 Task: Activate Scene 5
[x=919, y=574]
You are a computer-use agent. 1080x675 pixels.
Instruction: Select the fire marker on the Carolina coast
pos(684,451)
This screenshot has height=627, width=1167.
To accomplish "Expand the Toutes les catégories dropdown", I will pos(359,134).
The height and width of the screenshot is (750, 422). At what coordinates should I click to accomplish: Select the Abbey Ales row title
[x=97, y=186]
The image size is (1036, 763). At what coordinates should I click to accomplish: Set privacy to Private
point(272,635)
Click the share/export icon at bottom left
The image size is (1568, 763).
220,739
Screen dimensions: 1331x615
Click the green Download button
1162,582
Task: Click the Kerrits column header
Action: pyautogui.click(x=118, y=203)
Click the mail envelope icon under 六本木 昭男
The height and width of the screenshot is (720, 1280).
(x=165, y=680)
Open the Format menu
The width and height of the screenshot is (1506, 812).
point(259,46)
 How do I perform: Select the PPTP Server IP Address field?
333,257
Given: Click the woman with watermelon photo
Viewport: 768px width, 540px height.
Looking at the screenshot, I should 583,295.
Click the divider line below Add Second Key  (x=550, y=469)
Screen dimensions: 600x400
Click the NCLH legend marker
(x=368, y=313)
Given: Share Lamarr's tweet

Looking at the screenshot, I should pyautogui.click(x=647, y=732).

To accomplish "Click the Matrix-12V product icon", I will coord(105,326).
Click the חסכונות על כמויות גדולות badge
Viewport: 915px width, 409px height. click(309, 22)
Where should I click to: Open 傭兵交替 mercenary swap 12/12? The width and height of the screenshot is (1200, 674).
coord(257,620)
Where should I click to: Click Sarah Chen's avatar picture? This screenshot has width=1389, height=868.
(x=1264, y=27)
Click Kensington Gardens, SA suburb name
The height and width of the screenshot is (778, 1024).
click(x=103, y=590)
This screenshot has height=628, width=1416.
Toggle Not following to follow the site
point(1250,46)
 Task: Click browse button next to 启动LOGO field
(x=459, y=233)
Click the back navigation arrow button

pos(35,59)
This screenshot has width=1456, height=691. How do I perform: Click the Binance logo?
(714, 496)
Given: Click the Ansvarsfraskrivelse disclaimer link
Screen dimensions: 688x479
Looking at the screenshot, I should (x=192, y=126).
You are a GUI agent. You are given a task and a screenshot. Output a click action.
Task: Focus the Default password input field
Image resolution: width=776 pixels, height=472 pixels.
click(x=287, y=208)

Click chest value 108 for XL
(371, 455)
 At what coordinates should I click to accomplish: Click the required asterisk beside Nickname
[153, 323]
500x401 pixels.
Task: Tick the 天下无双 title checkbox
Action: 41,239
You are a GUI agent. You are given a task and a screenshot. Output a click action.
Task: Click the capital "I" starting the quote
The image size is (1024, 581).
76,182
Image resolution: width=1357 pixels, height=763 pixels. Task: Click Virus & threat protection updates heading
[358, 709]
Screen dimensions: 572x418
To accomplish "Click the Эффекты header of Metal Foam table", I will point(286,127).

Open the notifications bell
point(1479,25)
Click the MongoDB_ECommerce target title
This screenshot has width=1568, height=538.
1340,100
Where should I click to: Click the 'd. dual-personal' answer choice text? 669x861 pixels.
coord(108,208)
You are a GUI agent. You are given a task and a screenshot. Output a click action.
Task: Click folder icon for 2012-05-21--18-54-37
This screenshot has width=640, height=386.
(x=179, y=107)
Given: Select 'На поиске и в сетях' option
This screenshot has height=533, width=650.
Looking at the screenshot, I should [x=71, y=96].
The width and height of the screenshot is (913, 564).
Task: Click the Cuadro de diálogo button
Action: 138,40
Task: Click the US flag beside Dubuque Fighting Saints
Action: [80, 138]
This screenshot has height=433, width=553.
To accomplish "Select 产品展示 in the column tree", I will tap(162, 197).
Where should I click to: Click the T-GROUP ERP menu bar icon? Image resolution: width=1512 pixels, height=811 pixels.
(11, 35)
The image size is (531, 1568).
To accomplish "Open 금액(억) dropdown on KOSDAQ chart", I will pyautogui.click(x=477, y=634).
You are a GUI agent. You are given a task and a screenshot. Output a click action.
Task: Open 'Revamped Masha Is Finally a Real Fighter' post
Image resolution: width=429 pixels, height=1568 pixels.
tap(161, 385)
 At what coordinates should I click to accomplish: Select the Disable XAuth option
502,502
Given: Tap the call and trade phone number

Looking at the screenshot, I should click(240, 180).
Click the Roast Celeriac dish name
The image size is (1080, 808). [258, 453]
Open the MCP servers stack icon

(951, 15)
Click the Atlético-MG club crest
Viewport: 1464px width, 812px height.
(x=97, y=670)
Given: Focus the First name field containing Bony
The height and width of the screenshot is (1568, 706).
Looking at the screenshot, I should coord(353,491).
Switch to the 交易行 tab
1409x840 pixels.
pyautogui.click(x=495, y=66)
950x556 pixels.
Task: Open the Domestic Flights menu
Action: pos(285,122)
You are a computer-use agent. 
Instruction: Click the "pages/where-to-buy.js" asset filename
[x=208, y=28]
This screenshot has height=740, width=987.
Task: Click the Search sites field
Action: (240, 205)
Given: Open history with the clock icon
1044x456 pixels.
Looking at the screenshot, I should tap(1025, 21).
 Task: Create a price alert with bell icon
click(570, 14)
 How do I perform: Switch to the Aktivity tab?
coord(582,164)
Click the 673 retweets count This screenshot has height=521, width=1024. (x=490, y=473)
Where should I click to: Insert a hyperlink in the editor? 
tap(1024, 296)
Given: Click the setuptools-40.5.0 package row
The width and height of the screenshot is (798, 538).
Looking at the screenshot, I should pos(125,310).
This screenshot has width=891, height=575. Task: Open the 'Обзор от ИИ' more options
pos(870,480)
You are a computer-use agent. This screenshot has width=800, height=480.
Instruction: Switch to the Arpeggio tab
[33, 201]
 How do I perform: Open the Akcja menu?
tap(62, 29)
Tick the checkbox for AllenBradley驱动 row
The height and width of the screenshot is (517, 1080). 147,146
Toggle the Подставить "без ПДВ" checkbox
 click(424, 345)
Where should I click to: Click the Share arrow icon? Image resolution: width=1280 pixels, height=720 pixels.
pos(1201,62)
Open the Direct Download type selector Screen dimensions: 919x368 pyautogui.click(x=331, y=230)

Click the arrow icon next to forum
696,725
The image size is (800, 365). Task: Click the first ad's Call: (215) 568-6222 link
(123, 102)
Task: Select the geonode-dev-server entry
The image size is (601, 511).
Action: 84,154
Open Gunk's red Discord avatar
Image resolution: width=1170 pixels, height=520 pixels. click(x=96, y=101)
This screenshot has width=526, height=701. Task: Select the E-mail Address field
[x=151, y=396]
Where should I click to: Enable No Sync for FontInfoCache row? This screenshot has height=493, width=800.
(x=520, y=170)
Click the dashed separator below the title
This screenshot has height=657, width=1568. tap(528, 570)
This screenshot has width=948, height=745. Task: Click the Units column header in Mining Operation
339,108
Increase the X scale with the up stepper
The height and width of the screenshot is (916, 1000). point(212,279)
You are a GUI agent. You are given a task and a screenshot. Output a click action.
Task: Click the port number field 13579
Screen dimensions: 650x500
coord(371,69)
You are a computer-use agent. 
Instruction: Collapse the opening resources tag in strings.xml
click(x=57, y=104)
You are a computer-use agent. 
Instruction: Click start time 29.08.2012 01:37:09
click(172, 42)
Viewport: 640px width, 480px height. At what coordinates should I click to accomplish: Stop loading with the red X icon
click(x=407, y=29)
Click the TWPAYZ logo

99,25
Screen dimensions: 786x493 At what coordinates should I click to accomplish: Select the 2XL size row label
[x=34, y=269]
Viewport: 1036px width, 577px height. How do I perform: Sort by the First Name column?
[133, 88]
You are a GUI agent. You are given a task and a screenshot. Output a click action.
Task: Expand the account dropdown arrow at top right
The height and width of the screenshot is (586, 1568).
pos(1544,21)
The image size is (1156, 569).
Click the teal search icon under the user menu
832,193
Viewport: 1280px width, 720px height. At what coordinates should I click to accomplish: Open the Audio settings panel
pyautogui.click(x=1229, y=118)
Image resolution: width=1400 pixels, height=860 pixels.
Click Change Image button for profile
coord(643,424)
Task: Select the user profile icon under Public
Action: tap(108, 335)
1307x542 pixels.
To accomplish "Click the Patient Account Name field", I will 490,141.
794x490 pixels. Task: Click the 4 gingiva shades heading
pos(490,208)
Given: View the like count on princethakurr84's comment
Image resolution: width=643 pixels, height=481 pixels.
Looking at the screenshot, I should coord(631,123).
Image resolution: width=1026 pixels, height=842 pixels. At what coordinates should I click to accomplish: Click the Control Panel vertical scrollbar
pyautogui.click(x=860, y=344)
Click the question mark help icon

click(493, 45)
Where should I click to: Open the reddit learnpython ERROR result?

* **THE PROBLEM**: Set down exactly the lines above, from the one containing "Instruction: Collapse the" to the final line of the material, with both ends kept and no other lines.

* **SOLVED PROBLEM**:
Instruction: Collapse the opening resources tag in strings.xml
click(x=57, y=104)
You are a computer-use agent. 
Instruction: Click start time 29.08.2012 01:37:09
click(172, 42)
Viewport: 640px width, 480px height. At what coordinates should I click to accomplish: Stop loading with the red X icon
click(x=407, y=29)
Click the TWPAYZ logo

99,25
Screen dimensions: 786x493 At what coordinates should I click to accomplish: Select the 2XL size row label
[x=34, y=269]
Viewport: 1036px width, 577px height. How do I perform: Sort by the First Name column?
[133, 88]
You are a GUI agent. You are given a task and a screenshot. Output a click action.
Task: Expand the account dropdown arrow at top right
The height and width of the screenshot is (586, 1568).
pos(1544,21)
The image size is (1156, 569).
Click the teal search icon under the user menu
832,193
Viewport: 1280px width, 720px height. At what coordinates should I click to accomplish: Open the Audio settings panel
pyautogui.click(x=1229, y=118)
Image resolution: width=1400 pixels, height=860 pixels.
Click Change Image button for profile
coord(643,424)
Task: Select the user profile icon under Public
Action: tap(108, 335)
1307x542 pixels.
To accomplish "Click the Patient Account Name field", I will 490,141.
794x490 pixels. Task: Click the 4 gingiva shades heading
pos(490,208)
Given: View the like count on princethakurr84's comment
Image resolution: width=643 pixels, height=481 pixels.
Looking at the screenshot, I should coord(631,123).
Image resolution: width=1026 pixels, height=842 pixels. At what coordinates should I click to accomplish: Click the Control Panel vertical scrollbar
pyautogui.click(x=860, y=344)
Click the question mark help icon

click(493, 45)
Where should I click to: Open the reddit learnpython ERROR result?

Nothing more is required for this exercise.